WORK TASK | From the records below, print exactly the lines starting at the one containing "The image size is (857, 446)." and ending at the one containing "969x546 pixels.", ends included, and nothing else.

MATERIALS PROVIDED |

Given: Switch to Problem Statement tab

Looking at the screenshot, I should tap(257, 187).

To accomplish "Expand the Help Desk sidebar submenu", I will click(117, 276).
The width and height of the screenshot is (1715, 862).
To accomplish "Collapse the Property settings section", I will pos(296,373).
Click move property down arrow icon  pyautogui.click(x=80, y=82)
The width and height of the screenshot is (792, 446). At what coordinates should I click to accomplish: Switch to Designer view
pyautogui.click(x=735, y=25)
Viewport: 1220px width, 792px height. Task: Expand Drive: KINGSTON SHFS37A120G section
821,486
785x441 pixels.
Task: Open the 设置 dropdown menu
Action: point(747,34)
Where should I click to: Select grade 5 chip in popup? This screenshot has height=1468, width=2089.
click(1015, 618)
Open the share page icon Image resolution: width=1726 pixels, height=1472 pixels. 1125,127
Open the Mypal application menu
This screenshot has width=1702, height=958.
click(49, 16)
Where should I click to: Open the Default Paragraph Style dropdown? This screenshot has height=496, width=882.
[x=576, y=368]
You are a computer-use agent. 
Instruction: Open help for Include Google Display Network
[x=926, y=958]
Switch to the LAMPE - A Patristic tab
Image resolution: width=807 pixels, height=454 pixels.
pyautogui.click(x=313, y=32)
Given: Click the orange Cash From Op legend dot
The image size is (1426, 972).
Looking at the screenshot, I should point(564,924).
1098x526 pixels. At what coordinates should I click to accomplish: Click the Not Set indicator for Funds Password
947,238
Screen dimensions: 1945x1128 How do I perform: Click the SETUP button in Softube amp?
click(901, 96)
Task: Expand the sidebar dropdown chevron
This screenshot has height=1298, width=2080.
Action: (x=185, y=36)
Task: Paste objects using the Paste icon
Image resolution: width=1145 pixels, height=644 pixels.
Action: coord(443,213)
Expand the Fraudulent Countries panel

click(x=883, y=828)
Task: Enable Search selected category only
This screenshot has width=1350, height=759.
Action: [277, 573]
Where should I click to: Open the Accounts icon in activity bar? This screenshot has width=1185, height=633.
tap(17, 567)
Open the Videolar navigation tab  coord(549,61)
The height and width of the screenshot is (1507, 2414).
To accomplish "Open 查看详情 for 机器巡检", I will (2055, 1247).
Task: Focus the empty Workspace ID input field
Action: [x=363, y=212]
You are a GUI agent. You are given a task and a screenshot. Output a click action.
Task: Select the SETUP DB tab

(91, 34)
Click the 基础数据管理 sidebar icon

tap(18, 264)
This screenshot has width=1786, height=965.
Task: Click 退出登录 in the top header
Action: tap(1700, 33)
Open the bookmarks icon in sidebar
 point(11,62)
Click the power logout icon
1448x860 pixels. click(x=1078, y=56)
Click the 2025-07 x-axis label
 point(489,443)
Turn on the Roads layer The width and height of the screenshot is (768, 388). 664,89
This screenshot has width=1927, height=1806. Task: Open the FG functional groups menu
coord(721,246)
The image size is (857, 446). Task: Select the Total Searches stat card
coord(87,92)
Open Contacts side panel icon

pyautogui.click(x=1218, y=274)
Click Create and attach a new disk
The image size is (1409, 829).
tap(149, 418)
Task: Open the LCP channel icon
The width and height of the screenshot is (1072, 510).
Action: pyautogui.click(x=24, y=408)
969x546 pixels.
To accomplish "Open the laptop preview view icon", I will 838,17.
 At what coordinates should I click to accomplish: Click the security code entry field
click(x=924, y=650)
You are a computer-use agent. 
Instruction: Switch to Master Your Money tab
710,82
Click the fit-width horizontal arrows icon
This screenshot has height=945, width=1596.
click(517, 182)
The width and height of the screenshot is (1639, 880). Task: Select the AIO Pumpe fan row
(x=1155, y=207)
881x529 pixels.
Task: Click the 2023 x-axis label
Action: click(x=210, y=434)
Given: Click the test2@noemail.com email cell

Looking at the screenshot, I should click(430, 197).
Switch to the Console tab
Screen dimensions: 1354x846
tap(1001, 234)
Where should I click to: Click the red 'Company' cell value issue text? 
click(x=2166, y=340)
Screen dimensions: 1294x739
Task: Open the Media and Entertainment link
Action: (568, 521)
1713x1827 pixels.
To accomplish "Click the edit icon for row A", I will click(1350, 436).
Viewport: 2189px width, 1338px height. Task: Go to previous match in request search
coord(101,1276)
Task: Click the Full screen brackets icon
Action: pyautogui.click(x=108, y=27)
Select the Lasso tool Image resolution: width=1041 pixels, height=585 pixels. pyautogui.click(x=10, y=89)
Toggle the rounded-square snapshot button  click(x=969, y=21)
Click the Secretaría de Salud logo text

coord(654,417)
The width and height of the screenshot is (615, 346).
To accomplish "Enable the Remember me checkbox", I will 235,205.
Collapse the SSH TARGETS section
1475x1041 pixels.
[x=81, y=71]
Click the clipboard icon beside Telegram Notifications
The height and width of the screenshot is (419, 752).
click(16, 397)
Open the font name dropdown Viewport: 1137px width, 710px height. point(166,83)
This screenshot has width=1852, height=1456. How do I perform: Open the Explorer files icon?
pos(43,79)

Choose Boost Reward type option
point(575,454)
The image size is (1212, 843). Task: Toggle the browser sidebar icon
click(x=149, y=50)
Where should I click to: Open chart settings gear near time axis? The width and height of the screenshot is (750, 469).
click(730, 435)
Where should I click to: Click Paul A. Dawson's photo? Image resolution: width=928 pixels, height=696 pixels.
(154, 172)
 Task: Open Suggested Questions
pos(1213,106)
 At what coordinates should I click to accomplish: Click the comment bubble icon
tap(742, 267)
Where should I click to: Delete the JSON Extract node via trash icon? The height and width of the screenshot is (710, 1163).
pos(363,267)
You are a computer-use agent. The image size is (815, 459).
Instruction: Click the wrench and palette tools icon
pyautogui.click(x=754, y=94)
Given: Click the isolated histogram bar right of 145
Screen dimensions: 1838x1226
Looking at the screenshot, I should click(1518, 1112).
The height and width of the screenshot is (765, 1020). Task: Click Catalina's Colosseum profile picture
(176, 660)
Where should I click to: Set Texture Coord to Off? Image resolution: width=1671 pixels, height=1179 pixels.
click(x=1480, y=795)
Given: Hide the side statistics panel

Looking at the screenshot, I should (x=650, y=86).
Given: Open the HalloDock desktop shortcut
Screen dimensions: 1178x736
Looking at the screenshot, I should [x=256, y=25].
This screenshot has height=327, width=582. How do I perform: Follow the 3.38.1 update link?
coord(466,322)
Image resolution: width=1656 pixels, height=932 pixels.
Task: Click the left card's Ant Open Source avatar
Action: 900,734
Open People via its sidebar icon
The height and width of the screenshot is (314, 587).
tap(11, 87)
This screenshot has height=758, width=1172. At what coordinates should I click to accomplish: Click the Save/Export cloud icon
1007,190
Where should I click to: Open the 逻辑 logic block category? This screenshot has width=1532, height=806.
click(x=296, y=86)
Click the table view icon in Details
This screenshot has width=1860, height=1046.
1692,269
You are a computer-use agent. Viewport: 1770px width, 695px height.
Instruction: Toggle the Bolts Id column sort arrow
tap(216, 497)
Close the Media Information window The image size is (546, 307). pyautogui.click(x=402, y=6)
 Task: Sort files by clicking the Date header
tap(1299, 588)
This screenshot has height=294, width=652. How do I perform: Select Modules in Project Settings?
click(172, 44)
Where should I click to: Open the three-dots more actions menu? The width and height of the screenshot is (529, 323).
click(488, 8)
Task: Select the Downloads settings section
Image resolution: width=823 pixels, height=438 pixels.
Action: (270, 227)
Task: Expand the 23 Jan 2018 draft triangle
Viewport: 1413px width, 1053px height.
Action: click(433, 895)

RESPONSE TO THIS EXERCISE |
The image size is (857, 446). Task: Select the Total Searches stat card
coord(87,92)
Open Contacts side panel icon

pyautogui.click(x=1218, y=274)
Click Create and attach a new disk
The image size is (1409, 829).
tap(149, 418)
Task: Open the LCP channel icon
The width and height of the screenshot is (1072, 510).
Action: pyautogui.click(x=24, y=408)
969x546 pixels.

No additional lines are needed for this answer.